Of course, as the years went by, Paine eventually began to see more clearly that independence from Britain and the formation of republican government left serious problems to be addressed. Paine expressed his deep fears directly to George Washington in his infamous open letter of  30 July, 1796:

There was a time when the fame of America, moral and political, stood fair and high in the world. The lustre of her Revolution extended itself to every individual; and to be a citizen of America gave a title to respect in Europe. Neither meanness nor ingratitude had been mingled in the composition of her character. …

Monopolies of every kind marked your administration almost in the moment of its commencement. The lands obtained by the Revolution were lavished upon partisans; the interest of the disbanded soldier was sold to the speculator; injustice was acted under the pretense of faith; and the chief of the army became the patron of the fraud. From such a beginning what else could be expected than what has happened?…

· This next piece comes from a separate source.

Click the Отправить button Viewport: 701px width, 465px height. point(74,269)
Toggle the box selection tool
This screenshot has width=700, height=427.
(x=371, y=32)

However, in his open letter to Americans published in 1802, he put the blame not on systemic flaws but on the ideologically-driven policies of the Federalists :

But while I beheld with pleasure the dawn of liberty rising in Europe, I saw with regret the lustre of it fading in America. In less than two years from the time of my departure some distant symptoms painfully suggested the idea that the principles of the revolution were expiring on the soil that produced them. …

But a faction, acting in disguise, was rising in America; they had lost sight of first principles. They were beginning to contemplate government as a profitable monopoly, and the people as hereditary property. …

He saw the election of Thomas Jefferson as a sign that the spirit of democracy was restored. On this, he was, sadly mistaken. A huge, sparsely settled continent provided a safety valve for a growing population. Yet, long before historian Frederick Jackson Turner declared the frontier closed, Old World problems had emerged in every major part of the new nation. Paine endeavored to guide Thomas Jefferson along a path designed to preserve and expand the Democracy as the continent was populated. On the 25th of  January, 1805, he wrote to President Jefferson:

Next to the acquisition of the territory and the Government of it is that of settling it. …These matters though they do not belong to the class of principles are proper subjects for the consideration of Government; and it is always fortunate when the interests of Government and that of humanity act unitedly. …

I have found nothing in the letters or other writings of the last few years of Paine’s life that suggests he was anything but certain that Jeffersonian principles would prevail into the distant future. I suspect he would have been astounded by the level of corruption that came to characterize the American System during the 19th and 20th centuries. The author of Agrarian Justice would see great wisdom in the establishment of a social safety net for the nation’s more vulnerable citizens. Yet, he would likely be perplexed that we have yet to solve the great land question so important in the discourse of his era among political economists and other thoughtful individuals. The concentrated control over land and natural resources increases at an increasing rate. As a result, our societies are dominated today by a rentier elite, a minority whose accumulation of income and wealth impose enormous stress on our economies and threaten the democracy the securing of which cost so much to obtain.